(Stored items)
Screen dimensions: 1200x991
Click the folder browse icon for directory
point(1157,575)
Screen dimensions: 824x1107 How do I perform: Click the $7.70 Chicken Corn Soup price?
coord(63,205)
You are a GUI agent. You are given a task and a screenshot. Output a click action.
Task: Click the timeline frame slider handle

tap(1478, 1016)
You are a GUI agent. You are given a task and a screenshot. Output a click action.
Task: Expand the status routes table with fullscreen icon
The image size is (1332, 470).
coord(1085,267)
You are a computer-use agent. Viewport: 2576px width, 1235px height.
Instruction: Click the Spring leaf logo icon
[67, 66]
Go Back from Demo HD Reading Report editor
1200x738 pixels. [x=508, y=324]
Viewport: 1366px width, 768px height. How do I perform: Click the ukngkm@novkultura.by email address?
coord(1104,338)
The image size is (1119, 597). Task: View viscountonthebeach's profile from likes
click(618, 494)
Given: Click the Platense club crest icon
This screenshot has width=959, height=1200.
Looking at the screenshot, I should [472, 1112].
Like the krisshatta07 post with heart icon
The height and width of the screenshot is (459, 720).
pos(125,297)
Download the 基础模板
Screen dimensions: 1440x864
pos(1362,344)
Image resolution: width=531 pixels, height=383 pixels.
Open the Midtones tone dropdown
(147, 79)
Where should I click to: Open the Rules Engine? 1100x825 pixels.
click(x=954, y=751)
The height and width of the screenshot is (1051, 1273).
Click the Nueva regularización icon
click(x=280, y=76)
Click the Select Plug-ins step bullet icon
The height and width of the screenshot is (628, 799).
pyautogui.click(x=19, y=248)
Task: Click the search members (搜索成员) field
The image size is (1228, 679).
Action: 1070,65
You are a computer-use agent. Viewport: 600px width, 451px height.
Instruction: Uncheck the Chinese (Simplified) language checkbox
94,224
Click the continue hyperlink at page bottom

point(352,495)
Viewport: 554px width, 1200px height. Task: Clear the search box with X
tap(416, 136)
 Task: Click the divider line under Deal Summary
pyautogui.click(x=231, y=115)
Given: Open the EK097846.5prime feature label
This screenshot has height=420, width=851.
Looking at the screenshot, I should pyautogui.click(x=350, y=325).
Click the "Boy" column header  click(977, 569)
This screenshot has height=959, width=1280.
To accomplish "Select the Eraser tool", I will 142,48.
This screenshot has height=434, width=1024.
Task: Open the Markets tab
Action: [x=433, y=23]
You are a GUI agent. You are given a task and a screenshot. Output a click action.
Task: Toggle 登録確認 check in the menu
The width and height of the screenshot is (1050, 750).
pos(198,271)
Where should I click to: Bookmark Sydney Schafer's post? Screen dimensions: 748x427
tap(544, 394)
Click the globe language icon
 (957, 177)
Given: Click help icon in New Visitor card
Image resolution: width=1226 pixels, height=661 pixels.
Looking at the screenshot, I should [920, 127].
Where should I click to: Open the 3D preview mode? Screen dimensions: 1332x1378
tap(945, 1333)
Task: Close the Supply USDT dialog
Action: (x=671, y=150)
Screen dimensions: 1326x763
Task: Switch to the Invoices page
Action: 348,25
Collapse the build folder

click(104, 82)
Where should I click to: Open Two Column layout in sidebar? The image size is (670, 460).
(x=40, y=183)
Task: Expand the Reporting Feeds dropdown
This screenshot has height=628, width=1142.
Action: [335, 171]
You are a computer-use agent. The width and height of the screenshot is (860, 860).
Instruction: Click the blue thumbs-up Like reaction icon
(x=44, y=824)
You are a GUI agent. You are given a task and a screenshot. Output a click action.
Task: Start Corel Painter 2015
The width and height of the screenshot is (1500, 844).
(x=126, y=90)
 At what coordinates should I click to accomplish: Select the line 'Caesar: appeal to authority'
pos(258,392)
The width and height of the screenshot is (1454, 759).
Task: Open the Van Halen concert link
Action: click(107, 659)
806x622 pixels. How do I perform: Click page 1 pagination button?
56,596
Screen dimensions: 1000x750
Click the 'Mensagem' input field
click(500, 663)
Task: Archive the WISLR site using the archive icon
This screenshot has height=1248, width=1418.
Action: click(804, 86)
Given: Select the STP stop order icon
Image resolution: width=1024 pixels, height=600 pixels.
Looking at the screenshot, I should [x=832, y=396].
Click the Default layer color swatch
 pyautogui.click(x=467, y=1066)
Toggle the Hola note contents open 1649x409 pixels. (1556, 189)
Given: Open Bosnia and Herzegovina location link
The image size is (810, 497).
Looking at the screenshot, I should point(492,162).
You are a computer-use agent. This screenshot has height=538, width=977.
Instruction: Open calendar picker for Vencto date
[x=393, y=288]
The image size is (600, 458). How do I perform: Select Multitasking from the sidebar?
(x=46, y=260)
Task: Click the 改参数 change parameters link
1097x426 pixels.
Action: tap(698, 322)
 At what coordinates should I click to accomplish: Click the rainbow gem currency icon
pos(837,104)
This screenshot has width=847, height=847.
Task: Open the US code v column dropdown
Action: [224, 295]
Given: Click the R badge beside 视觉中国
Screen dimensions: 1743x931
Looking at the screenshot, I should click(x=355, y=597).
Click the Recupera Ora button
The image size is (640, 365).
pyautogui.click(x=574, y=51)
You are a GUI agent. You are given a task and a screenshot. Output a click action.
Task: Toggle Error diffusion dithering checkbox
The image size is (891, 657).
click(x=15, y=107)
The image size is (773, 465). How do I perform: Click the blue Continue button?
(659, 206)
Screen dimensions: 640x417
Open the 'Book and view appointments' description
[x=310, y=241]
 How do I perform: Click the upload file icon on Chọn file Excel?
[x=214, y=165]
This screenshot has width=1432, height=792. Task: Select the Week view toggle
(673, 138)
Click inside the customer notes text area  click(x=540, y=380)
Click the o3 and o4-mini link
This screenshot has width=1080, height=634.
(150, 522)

_ABOUT THIS EXERCISE_. Go through the records above and write each one out again exactly.

_RESPONSE AREA_.
Screen dimensions: 1200x991
Click the folder browse icon for directory
point(1157,575)
Screen dimensions: 824x1107 How do I perform: Click the $7.70 Chicken Corn Soup price?
coord(63,205)
You are a GUI agent. You are given a task and a screenshot. Output a click action.
Task: Click the timeline frame slider handle

tap(1478, 1016)
You are a GUI agent. You are given a task and a screenshot. Output a click action.
Task: Expand the status routes table with fullscreen icon
The image size is (1332, 470).
coord(1085,267)
You are a computer-use agent. Viewport: 2576px width, 1235px height.
Instruction: Click the Spring leaf logo icon
[67, 66]
Go Back from Demo HD Reading Report editor
1200x738 pixels. [x=508, y=324]
Viewport: 1366px width, 768px height. How do I perform: Click the ukngkm@novkultura.by email address?
coord(1104,338)
The image size is (1119, 597). Task: View viscountonthebeach's profile from likes
click(618, 494)
Given: Click the Platense club crest icon
This screenshot has width=959, height=1200.
Looking at the screenshot, I should [472, 1112].
Like the krisshatta07 post with heart icon
The height and width of the screenshot is (459, 720).
pos(125,297)
Download the 基础模板
Screen dimensions: 1440x864
pos(1362,344)
Image resolution: width=531 pixels, height=383 pixels.
Open the Midtones tone dropdown
(147, 79)
Where should I click to: Open the Rules Engine? 1100x825 pixels.
click(x=954, y=751)
The height and width of the screenshot is (1051, 1273).
Click the Nueva regularización icon
click(x=280, y=76)
Click the Select Plug-ins step bullet icon
The height and width of the screenshot is (628, 799).
pyautogui.click(x=19, y=248)
Task: Click the search members (搜索成员) field
The image size is (1228, 679).
Action: 1070,65
You are a computer-use agent. Viewport: 600px width, 451px height.
Instruction: Uncheck the Chinese (Simplified) language checkbox
94,224
Click the continue hyperlink at page bottom

point(352,495)
Viewport: 554px width, 1200px height. Task: Clear the search box with X
tap(416, 136)
 Task: Click the divider line under Deal Summary
pyautogui.click(x=231, y=115)
Given: Open the EK097846.5prime feature label
This screenshot has height=420, width=851.
Looking at the screenshot, I should pyautogui.click(x=350, y=325).
Click the "Boy" column header  click(977, 569)
This screenshot has height=959, width=1280.
To accomplish "Select the Eraser tool", I will 142,48.
This screenshot has height=434, width=1024.
Task: Open the Markets tab
Action: [x=433, y=23]
You are a GUI agent. You are given a task and a screenshot. Output a click action.
Task: Toggle 登録確認 check in the menu
The width and height of the screenshot is (1050, 750).
pos(198,271)
Where should I click to: Bookmark Sydney Schafer's post? Screen dimensions: 748x427
tap(544, 394)
Click the globe language icon
 (957, 177)
Given: Click help icon in New Visitor card
Image resolution: width=1226 pixels, height=661 pixels.
Looking at the screenshot, I should [920, 127].
Where should I click to: Open the 3D preview mode? Screen dimensions: 1332x1378
tap(945, 1333)
Task: Close the Supply USDT dialog
Action: (x=671, y=150)
Screen dimensions: 1326x763
Task: Switch to the Invoices page
Action: 348,25
Collapse the build folder

click(104, 82)
Where should I click to: Open Two Column layout in sidebar? The image size is (670, 460).
(x=40, y=183)
Task: Expand the Reporting Feeds dropdown
This screenshot has height=628, width=1142.
Action: [335, 171]
You are a computer-use agent. The width and height of the screenshot is (860, 860).
Instruction: Click the blue thumbs-up Like reaction icon
(x=44, y=824)
You are a GUI agent. You are given a task and a screenshot. Output a click action.
Task: Start Corel Painter 2015
The width and height of the screenshot is (1500, 844).
(x=126, y=90)
 At what coordinates should I click to accomplish: Select the line 'Caesar: appeal to authority'
pos(258,392)
The width and height of the screenshot is (1454, 759).
Task: Open the Van Halen concert link
Action: click(107, 659)
806x622 pixels. How do I perform: Click page 1 pagination button?
56,596
Screen dimensions: 1000x750
Click the 'Mensagem' input field
click(500, 663)
Task: Archive the WISLR site using the archive icon
This screenshot has height=1248, width=1418.
Action: click(804, 86)
Given: Select the STP stop order icon
Image resolution: width=1024 pixels, height=600 pixels.
Looking at the screenshot, I should [x=832, y=396].
Click the Default layer color swatch
 pyautogui.click(x=467, y=1066)
Toggle the Hola note contents open 1649x409 pixels. (1556, 189)
Given: Open Bosnia and Herzegovina location link
The image size is (810, 497).
Looking at the screenshot, I should point(492,162).
You are a computer-use agent. This screenshot has height=538, width=977.
Instruction: Open calendar picker for Vencto date
[x=393, y=288]
The image size is (600, 458). How do I perform: Select Multitasking from the sidebar?
(x=46, y=260)
Task: Click the 改参数 change parameters link
1097x426 pixels.
Action: tap(698, 322)
 At what coordinates should I click to accomplish: Click the rainbow gem currency icon
pos(837,104)
This screenshot has width=847, height=847.
Task: Open the US code v column dropdown
Action: [224, 295]
Given: Click the R badge beside 视觉中国
Screen dimensions: 1743x931
Looking at the screenshot, I should click(x=355, y=597).
Click the Recupera Ora button
The image size is (640, 365).
pyautogui.click(x=574, y=51)
You are a GUI agent. You are given a task and a screenshot. Output a click action.
Task: Toggle Error diffusion dithering checkbox
The image size is (891, 657).
click(x=15, y=107)
The image size is (773, 465). How do I perform: Click the blue Continue button?
(659, 206)
Screen dimensions: 640x417
Open the 'Book and view appointments' description
[x=310, y=241]
 How do I perform: Click the upload file icon on Chọn file Excel?
[x=214, y=165]
This screenshot has width=1432, height=792. Task: Select the Week view toggle
(673, 138)
Click inside the customer notes text area  click(x=540, y=380)
Click the o3 and o4-mini link
This screenshot has width=1080, height=634.
(150, 522)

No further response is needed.